» Aufgabenstellung: Geben Sie alles von der Zeile mit „The height and width of the screenshot is (387, 527).“ bis hinunter zur Zeile mit „point(236,218)“ wortgetreu wieder, beide Zeilen eingeschlossen.

» Extrahierte Angaben:
####################

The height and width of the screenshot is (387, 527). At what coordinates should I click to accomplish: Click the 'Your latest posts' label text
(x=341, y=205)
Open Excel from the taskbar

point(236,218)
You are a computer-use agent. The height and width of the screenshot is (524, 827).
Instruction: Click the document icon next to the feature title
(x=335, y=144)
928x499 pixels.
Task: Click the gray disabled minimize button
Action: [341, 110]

####################

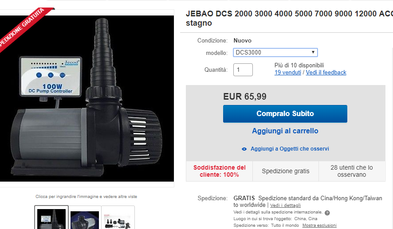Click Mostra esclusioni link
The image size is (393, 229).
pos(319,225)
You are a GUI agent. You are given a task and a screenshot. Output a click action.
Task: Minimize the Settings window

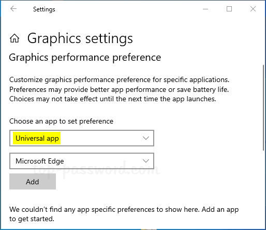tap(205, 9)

####################

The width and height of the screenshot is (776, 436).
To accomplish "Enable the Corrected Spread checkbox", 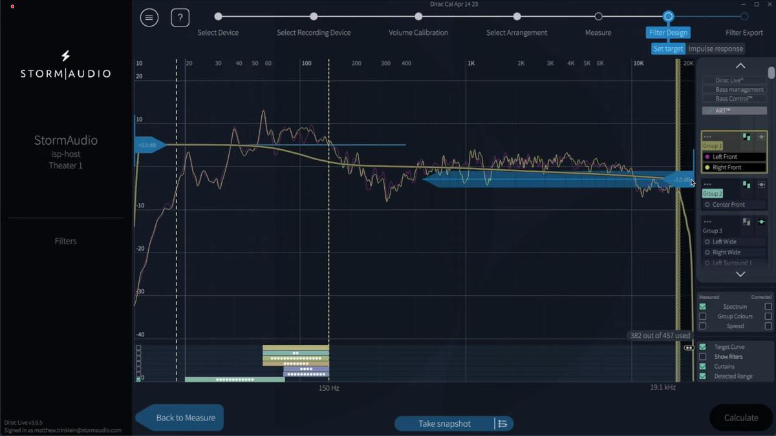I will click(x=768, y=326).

####################

» Endergebnis:
The height and width of the screenshot is (387, 527). At what coordinates should I click to accomplish: Click the 'Your latest posts' label text
(x=341, y=205)
Open Excel from the taskbar

point(236,218)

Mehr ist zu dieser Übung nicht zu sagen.